«Retablo», recita il
dizionario, è «d'insieme di figure dipinte o scolpite,
rappresentante in successione lo svolgimento d'un fatto, d'una
storia». Appartiene quindi, la parola, alla sfera della pittura e
in questa sfera la sentii suggestivamente riproposta da Roberto Longhi
che, parlando di Antonello da Messina (il pittore che doveva ispirare
con un suo ritratto un altro mio racconto: Il sorriso dell'ignoto
marinaio), chiamava retablos le fiancate dipinte del carretto
siciliano. Ma scoprivo la parola caricata d'altro senso ancora
più suggestivo navigando per lo sconfinato mare, ricco
d'avventure e di miracoli, del Don Chisciotte di Cervantes: qui le
figure del retablo si sciolgono dalla loro fissità pittorica,
abbandonano la sacralità della rappresentazione e si mettono a
far teatrino profano, spettacolo popolare.
Don Miguel, il
grande
ironico, centrava poi il tema del retablo in un intermezzo teatrale, El
retablo de las meravillas: metafora dell'arte come illusione. Ma
illusione necessaria per fugare il sentimento della fugacità
della vita e del dolore. Siamo, come si vede, alla sorgente della
favola, del racconto: siamo a Shaharazàd che nelle Mille e una
notte racconta all'infinito per sfuggire alla morte. (…)
La parola retablo (parola
oscura e sonora, che forse ci viene dal latino retrotàbulum: il
senso, per me, dietro o oltre le parole, vale a dire la metafora) l'ho
assunta nelle varie accezioni: pittorica, shahrazadiana,
cervantesiana... E a Cervantes ho carpito anche i topoi della coppia e
del viaggio o della coppia in viaggio. A Cervantes, ma anche a tutti i
viaggiatori del Settecento in Sicilia, fra cui, il più famoso,
Goethe.
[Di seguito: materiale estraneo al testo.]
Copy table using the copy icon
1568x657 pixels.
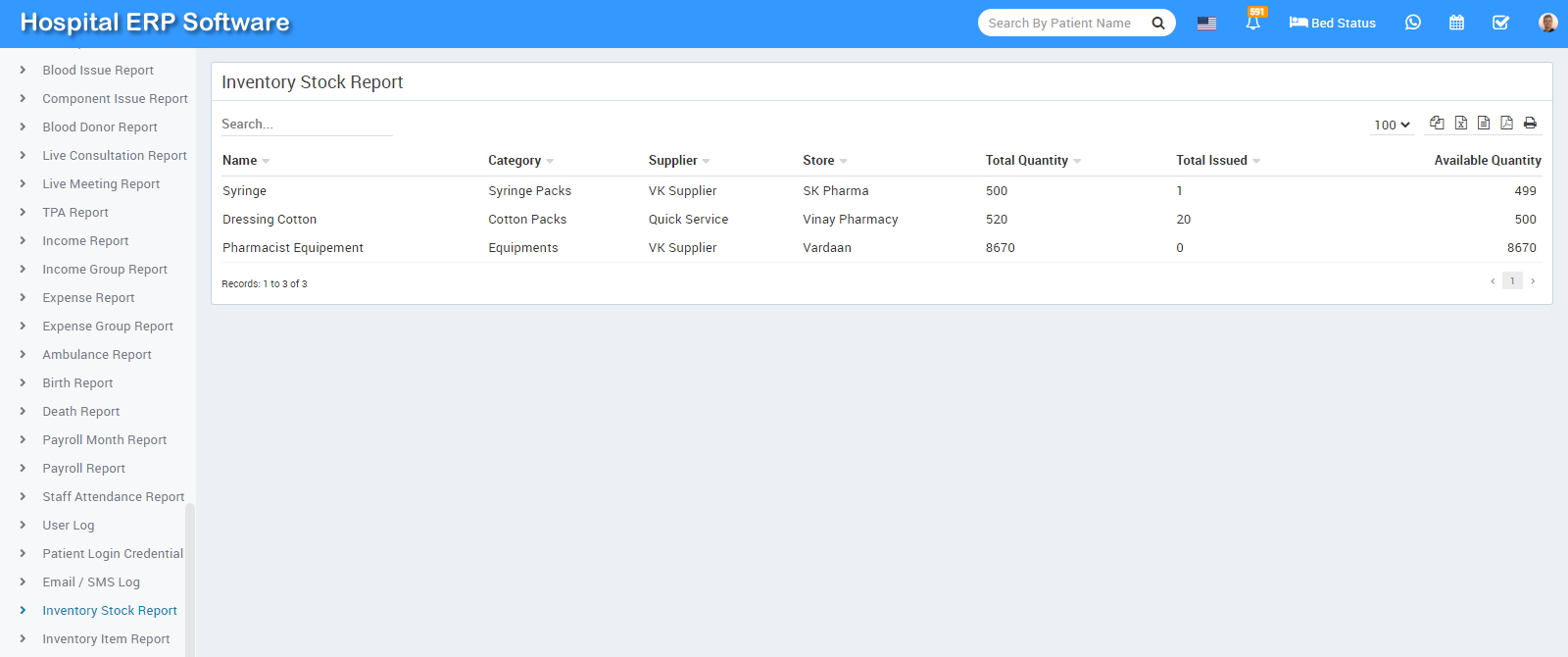tap(1437, 123)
Nel mio Retablo i viaggiatori sono il pittore milanese Fabrizio
Clerici e il servitore palermitano Isidoro, l'uno che si specchia nella
follia amorosa dell'altro, nell'amore come passione, nell'amore come
dannazione per due donne sfuggenti, irraggiungibili: rispettivamente
per dona Teresa Blasco (che sposerà Cesare Beccaria) e per la
bellissima Rosalia (che avrà ricchezza e fama come cantante).
Retablo è un viaggio
nei luoghi "antichi" di Sicilia, un viaggio nel tempo e nella storia,
ma è anche un viaggio nella natura e nella cultura. E della
cultura, oltre che i resti archeologici di città come Segesta,
Selinunte, Mozia, fanno parte anche i resti linguistici: il racconto
è quindi anche un'esplorazione delle stratificazioni
linguistiche dell'Isola. È strutturato infine, Retablo, proprio
come un polittico: due portelli-racconto laterali e speculari (quelli
di lsidoro e Rosalia, che citano però anche un contrasto d'amore
della Scuola poetica siciliana); una pala centrale (il racconto-diario
di don Fabrizio); una predella (pagine di un racconto che fanno da
supporto a pagine di un altro racconto).
Vincenzo Consolo
Interpretare un romanzo,
un
romanzo come
Retablo, racconto di amori ad incastro, visione di visioni sovrapposte,
voci su voci, corpi concreti di parole concatenate in frasi di
polifonica fattura, ammaliante musicalità, è senza dubbio
una sfida di grande portata.
Eppure Retablo ci ha intrigato e ci stimola alla prova. Il nostro
spettacolo ha in fondo la semplice, spartana volontà di rendere
vivo in teatro un testo, un discorso, delle storie, le sue atmosfere
sonore, le sue visioni di sogni e realtà in continuo
inestricabile intreccio: un mondo che dalla pagina si tragga e plasmi
in un terso, appassionante cuntari, detto, suonato, agito, che arrivi
al pubblico come un dono di qualcosa o qualcuno, che appare per magia e
così come apparve, infine, per altra magia, scompaia. Lasciando
l’aria più tersa. Il pubblico partecipe di un sorriso, una punta
di nostalgia, il sottile brivido della bellezza.